[Tania Das Gupta. Racism and Paid Work. Toronto: Garamond Press, 1996.]
I first encountered this book in the late '90s. Unfortunately for my political education, that encounter mostly involved lifting and carrying it -- I worked a couple of stints in the textbook section of a university bookstore. Thankfully, it doesn't read at all like the sort of eye-glazing, pedantic stuff I usually think of when I hear the word "textbook". Rather, it is a delightfully clear, straightforward, cohesive piece of political analysis that has obviously been constructed to be of broad pedagogical value while proudly embracing a framework Das Gupta describes as "Marxist, feminist and anti-racist."

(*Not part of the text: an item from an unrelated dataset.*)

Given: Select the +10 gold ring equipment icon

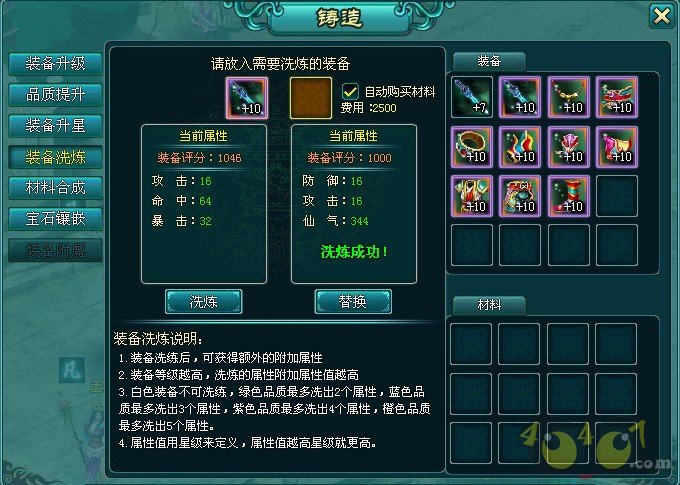Looking at the screenshot, I should [472, 147].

The book begins with an outline of its theoretical framework. This is followed by brief descriptions of the various ways racism can actually happen in workplaces. For all its brevity, this list was enough to trigger me to really engage with the nuts and bolts of the issue, and had me going over my memories of a particular former workplace that was persistently inhospitable to several co-workers and trying to see if I could figure out which mechanisms applied and which ones did not. The book then moves on to two case studies: racism (predominantly anti-Chinese) in the garment industry in Canada and racism (predominantly anti-Black) in nursing in Ontario. Both, of course, are sectors where it is primarily women of colour that are affected. The work concludes with a look at mechanisms for resisting workplace racism. This chapter is also quite short, which in this case I think is a problem -- I think the book would have benefited from a much more extensive treatment of strategies for resistance.

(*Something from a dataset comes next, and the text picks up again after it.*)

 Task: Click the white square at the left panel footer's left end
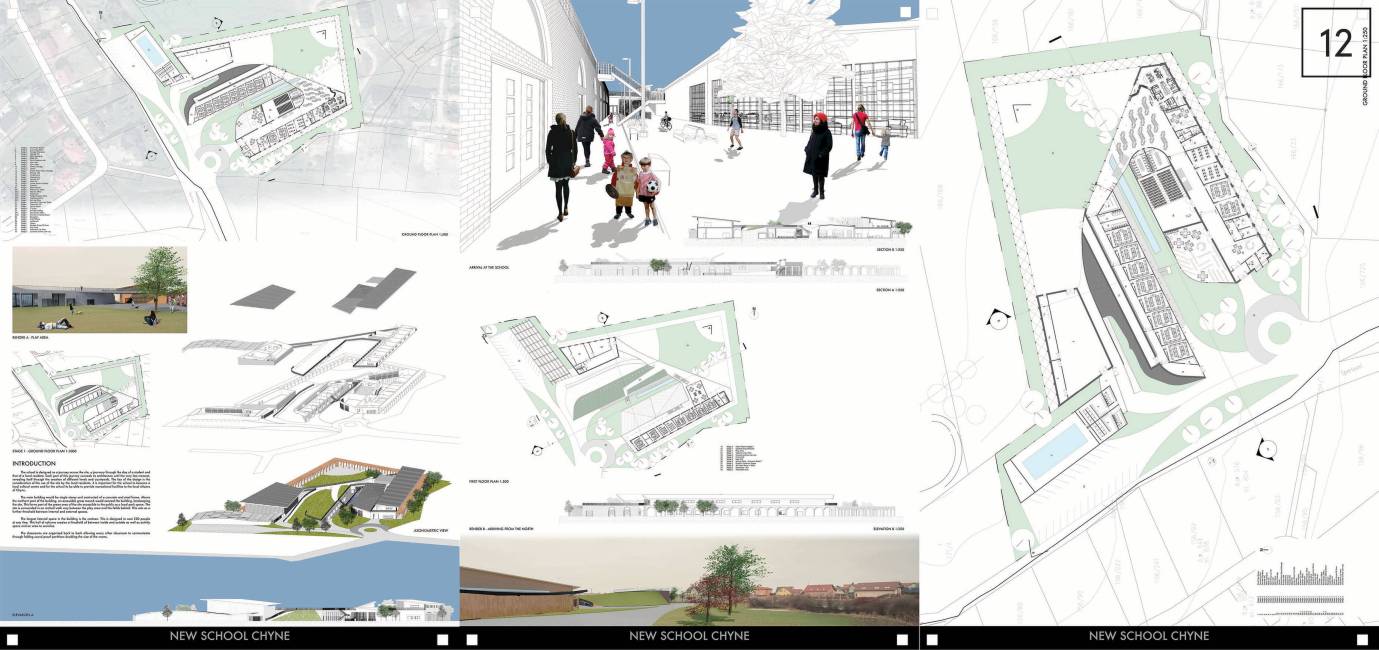pyautogui.click(x=14, y=639)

Despite being published over a decade ago, this book is still a great introduction to the issues and concepts. The down side, not surprisingly, is that a lot of the detail is dated. Much newer statistics are available, for example, on labour market outcomes for people of colour and women of colour (e.g. in this book). Some of the qualitative research for the garment industry case study was done a decade or a decade and a half before the book was published -- so as much as a quarter century before the present day -- as part of Das Gupta's doctoral research. I think a lot of the general attributes of workers' experiences would be much the same today, but I'm sure details are different since then, and a lot about how the industry as a whole is organized has changed since since she wrote the chapters context and summary in '96. (Roxana Ng's chapter in this book talks about more recent changes in the Canadian garment industry due to global economic restructuring.) This is my first exposure to material specifically on nursing so I have no pointers to other sources, but I know the health care sector has also been under tremendous pressure in the last ten years, and has probably changed a lot in its organization. Given how these things tend to play out, I would bet that female-dominated professions like nursing have borne the brunt of these changes, and that racialized women within these fields have been particularly affected.

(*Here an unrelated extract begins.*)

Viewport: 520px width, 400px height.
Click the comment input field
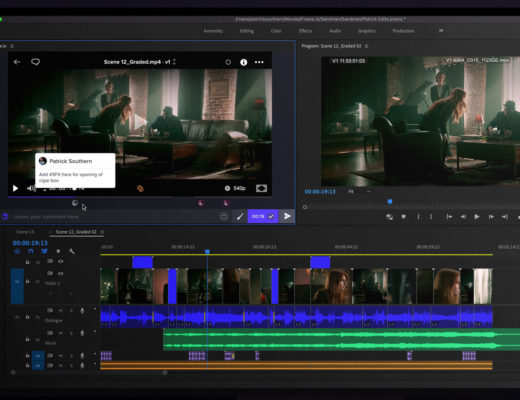tap(113, 217)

Despite the eleven years that have passed, the core ideas in the book are just as important and just as relevant today. In fact, as a book I reviewed recently argued, it seems that class relations in Canada are becoming increasingly racialized, and the need to acknowledge this and understand its implications may be even more important than ever. Racism and Paid Work remains a great resource to start wrapping your head around what that means.